From the moment that actor Lee Stark looks back apprehensively as the door into the Ivy Tech John Waldron Arts Center's Rose Firebay closes behind her tensions begin to build in John Lowell's drama The Letters. After what seems a long fidgety wait, her Director, Mike Price arrives and an hour of increasingly complex parries and thrusts begins between the two.

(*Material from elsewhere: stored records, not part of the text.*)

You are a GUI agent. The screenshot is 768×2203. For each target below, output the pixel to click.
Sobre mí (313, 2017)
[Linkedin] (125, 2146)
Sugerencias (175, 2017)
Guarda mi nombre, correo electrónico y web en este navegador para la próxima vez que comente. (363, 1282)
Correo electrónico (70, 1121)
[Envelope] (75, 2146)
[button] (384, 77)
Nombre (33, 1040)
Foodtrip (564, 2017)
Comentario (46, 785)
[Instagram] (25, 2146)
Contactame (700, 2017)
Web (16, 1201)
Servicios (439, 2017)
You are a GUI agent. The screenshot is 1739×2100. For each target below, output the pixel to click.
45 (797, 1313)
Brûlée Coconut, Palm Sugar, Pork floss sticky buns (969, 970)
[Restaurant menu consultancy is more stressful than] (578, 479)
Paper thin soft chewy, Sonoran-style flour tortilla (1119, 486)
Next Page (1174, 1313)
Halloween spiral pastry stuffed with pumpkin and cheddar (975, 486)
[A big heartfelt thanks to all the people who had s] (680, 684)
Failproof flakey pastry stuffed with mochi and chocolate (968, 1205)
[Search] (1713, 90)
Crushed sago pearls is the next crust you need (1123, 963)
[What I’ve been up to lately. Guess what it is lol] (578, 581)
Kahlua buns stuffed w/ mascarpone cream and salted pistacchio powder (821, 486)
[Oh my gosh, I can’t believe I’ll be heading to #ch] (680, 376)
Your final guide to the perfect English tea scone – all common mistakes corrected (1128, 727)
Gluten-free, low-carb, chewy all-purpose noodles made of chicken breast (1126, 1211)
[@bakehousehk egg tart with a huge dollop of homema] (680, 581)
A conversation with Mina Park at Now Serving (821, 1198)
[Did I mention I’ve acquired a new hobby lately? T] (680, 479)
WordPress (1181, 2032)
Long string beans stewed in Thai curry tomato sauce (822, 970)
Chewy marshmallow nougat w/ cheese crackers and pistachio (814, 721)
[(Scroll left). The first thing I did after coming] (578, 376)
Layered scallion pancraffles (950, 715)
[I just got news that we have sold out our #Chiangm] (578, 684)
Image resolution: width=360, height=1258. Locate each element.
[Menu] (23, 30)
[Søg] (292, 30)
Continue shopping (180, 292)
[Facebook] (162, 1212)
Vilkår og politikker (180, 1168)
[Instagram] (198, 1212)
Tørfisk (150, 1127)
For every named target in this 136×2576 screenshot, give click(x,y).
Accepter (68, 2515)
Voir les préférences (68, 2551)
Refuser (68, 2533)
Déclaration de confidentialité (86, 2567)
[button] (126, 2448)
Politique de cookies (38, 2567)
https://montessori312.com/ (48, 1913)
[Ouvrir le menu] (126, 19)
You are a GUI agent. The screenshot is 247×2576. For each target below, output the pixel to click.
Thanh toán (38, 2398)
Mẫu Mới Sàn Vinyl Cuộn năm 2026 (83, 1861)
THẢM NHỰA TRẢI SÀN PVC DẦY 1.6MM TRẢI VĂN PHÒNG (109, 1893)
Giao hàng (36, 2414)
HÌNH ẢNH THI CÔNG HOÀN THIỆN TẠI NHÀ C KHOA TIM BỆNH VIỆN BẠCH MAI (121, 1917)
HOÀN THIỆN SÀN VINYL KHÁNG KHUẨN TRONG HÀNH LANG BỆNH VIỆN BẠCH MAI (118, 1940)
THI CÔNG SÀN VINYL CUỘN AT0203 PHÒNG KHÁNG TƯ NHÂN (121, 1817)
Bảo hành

Stark plays Anna, an editor in Stalin's bureaucracy of 1931. Her current project is to expunge any suggestions of aberrant sexual behavior in letters from a famous Russian composer. As the Director describes it she is to filter the filth from items that might bring shame to the memory, the family and the state. Their complicated meeting is both an offer of promotion and an interrogation. It seems the perhaps copies of the damaging original letters are suspected to have been  removed from the bureau and first Anna and then the Director's own careers and even lives may be at stake.

In Cardinal Artistic Director Randy White's setting of The Letters  the Rose Firebay is arranged in "tennis court seating" with half the audience on each side. You see the players but are also frequently conscious of the reality of the audience. This play lends itself to tennis metaphors. At first the Director is clearly in charge, with a commanding but exploratory game. Anna is a bit baffled and her tentative responses tend to be basic forehands from mid court. As the game goes on the Director begins to exploit a power serve and Anna is driven back to the base line for the volleys. From time to time each tries an experimental lob. It's quite a give and take.

The world that Anna and the Director inhabit in The Letters is a barren place. She was interested in the truth of literature and now does the most menial of editing job. He was a cavalry officer with a horse, a saber and a pistol and now finds himself with a desk, an intercom and a telephone. Kindness is a weakness. Friendship is a danger. Loyalty is always suspect and Truth itself can be an embarrassment.

As often happens in tennis…and even in theatre…there's a bit of middle game when neither player seems dominant. The action and the audience's attention flags a bit, but then as The Letters continues the tension builds again as new possibilities, a couple of surprising shots and some aggressive net play brings things back towards a dramatic finish.

The Cardinal Stage Company's production of John Lowell's The Letters with Lee Stark and Mike Price continues in the Rose Firebay of the Ivy Tech John Waldron Arts Center through May 18.